The dragon bowed. The ghost bowed. The amalgamation bowed. The person of light bowed, kneeling before Erick, showing themselves as a person-shaped sexless existence.

Erick said, “I’ll be back.”

And then he flew away, into the sky, headed toward the inmate tower.

The ghosts watched him go and then they spoke amongst themselves as they faded into the wall once again, asking each other if that went well, or not. Solid Sky spoke of how there was no way to truly tell.

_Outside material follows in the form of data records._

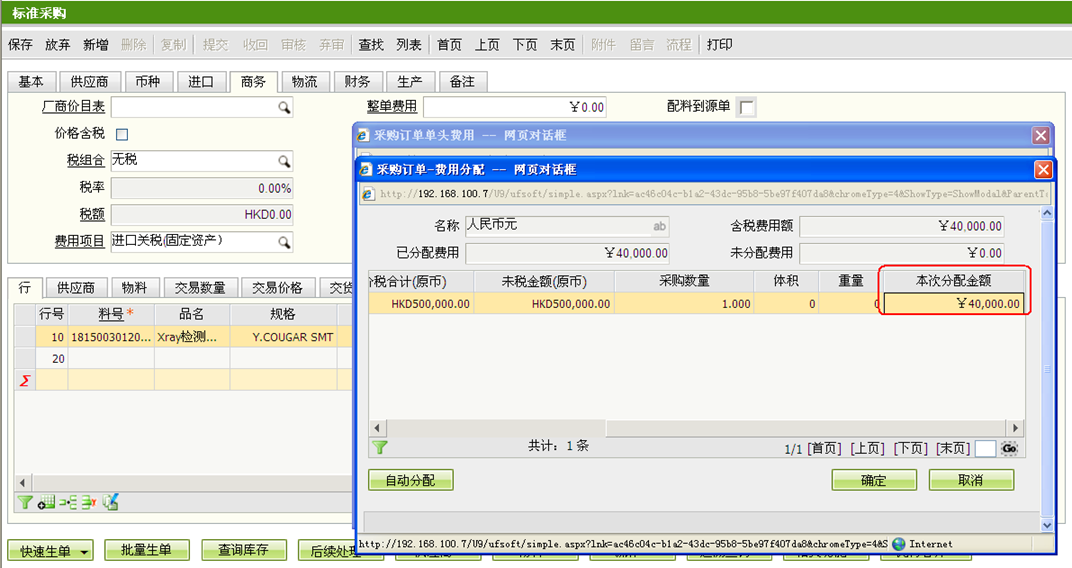Viewport: 1072px width, 568px height.
Task: Select the 财务 tab
Action: coord(357,82)

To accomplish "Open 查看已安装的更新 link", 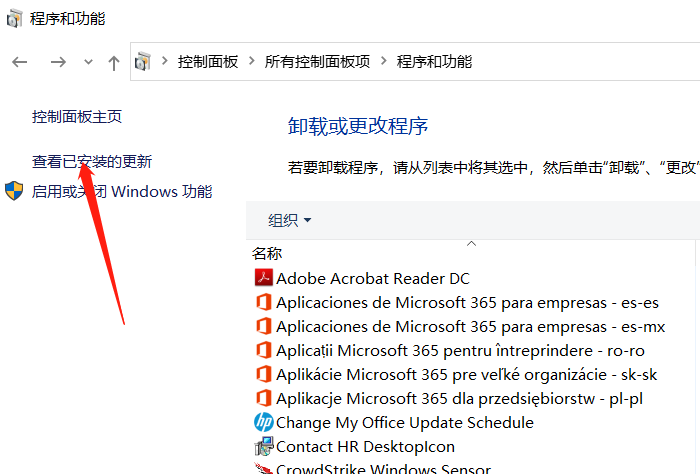I will [x=92, y=162].
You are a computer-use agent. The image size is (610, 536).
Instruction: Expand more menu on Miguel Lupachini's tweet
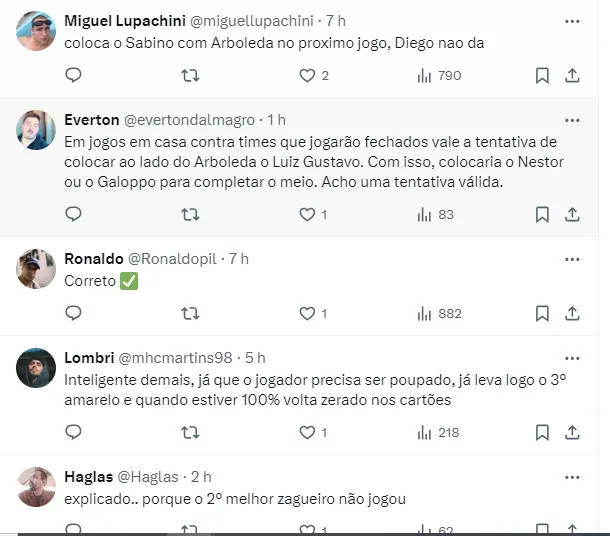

Erick was too chaotic to read.

- - - -

The warfront was getting ready for war and Erick hovered high above like invisible and intangible light.

The inmates of the Benevolence tower were to the west, while the marauders were to the east.

Or at least those were the directions that Erick was calling ‘west’ and ‘east’, since there was no real north, south, east, or west out here as far as Erick could see.

... And yet. Hmm. That thought prompted him to actually test that theory by making a little container of water, a floaty bit, and a magnetized bit of metal to sit on top of the floaty bit. The magnet pointed at him, for some weird reason. Erick dismissed the compass, opting to figure that mystery out some other day.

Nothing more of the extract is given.